Wednesday 8 December 2010

Lancaster - What the Hell is going on back there?


In the dark days, buying a computer game was like Russian Roulette. The box art promised an empty chamber of gaming fun but more often than not was loaded with crap.
Screen shots on the back of the box started to show what the game might look like. On a different system or in a smokey arcade, with small print saying "shots from various formats"
Later on companies started printing "actual screenshots" on the boxes, boasting that the game would actually look like that.

One company named itself after this. "Actual Screenshots made 16bit games for the Amiga and Atari ST.
Now see that picture. A nice picture of a Lancaster bomber flying low and being cool. It was an actual screenshot. Of the loading screen.....




The game however looked like this:
More of a cardboard approximation of looking out of the back of a bomber from the tail gunner's position.
Well so much for that.

The game had your 3 crew members flying a dangerous mission over Nazi Germany. The main gist of the game had you shooting down enemy planes from the rear gunner position and sometimes looking out the bottom of the plane and dropping some bombs. On hospitals and other dangerous places.

Now I'm pretty sure that bombers where better manned than this. Obviously spending cuts in the defence budget ment that only 3 crew were allowed.

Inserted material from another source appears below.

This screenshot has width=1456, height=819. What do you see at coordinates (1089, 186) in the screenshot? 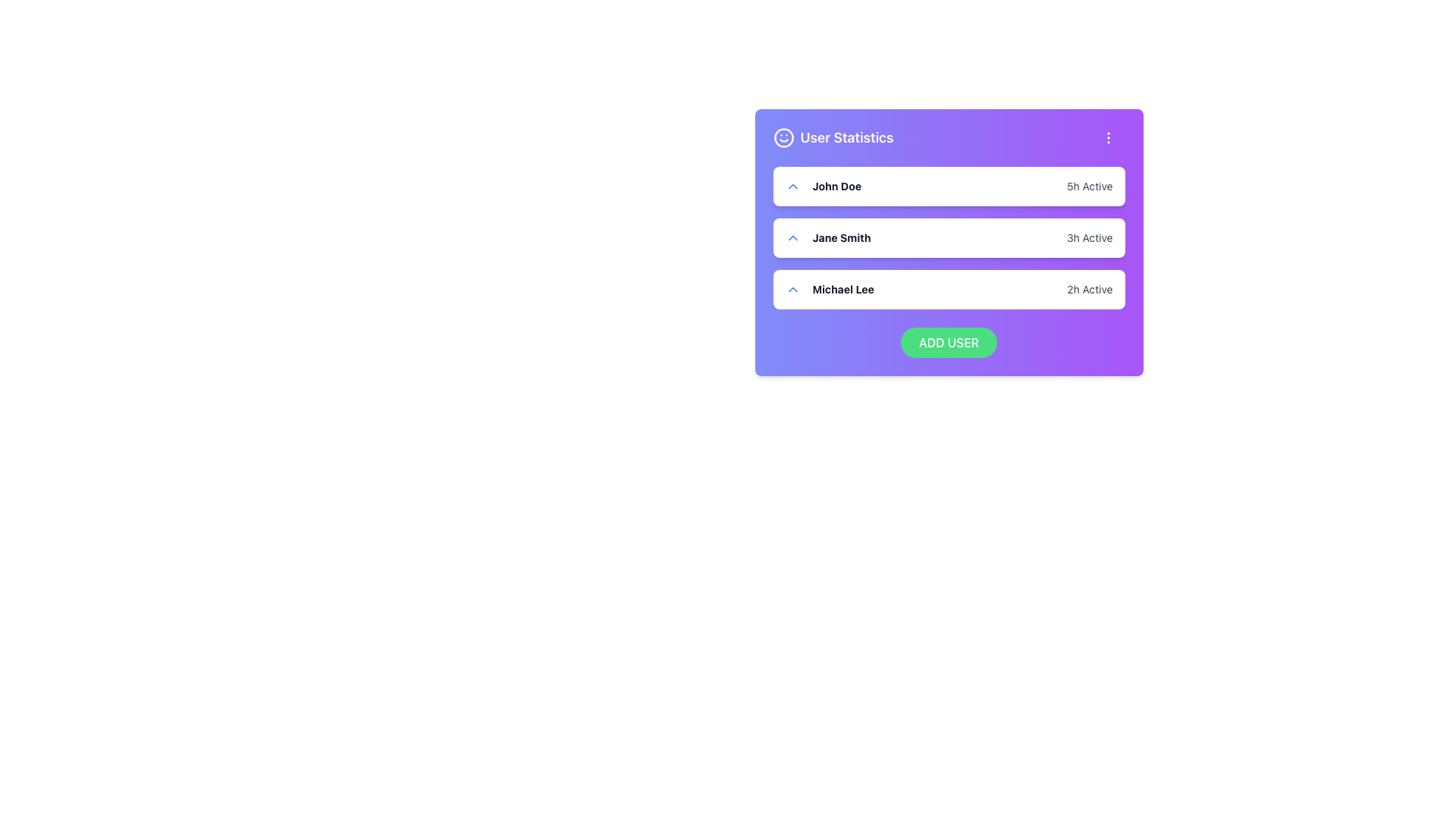
I see `information displayed in the small, gray text label that shows '5h Active', located on the right side of the panel associated with 'John Doe'` at bounding box center [1089, 186].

So the tail gunner had to work part time as the bomber too. You could choose from 3 gunners: Pilot Downs-Syndrome, Lofty from Eastenders or Captain CrapSpackle. It didn't matter who you chose because the radio chatter always said the same thing "What the Hell is going on back there?" The question is why did the gunner need to know things like speed, altitude or target distance? Isn't that the pilot's job? Spending cuts again. It's not in my job description. It says so here - Gunner : job duties - Shooting, Shooting, keeping score on a digital display. Occasional bombing duties may be required.





It was however an accurate simulation of how boring war actually is. The waiting for something to happen - however the waiting in question was the loading time, but at least you had a nice loading screen to look at. I doubt the guys in WW2 had that to look at. They could've taped a picture of a Lancaster to the inside of the gun turret in between enemy attacks I suppose to really simulate a crappy Amiga game from 1990.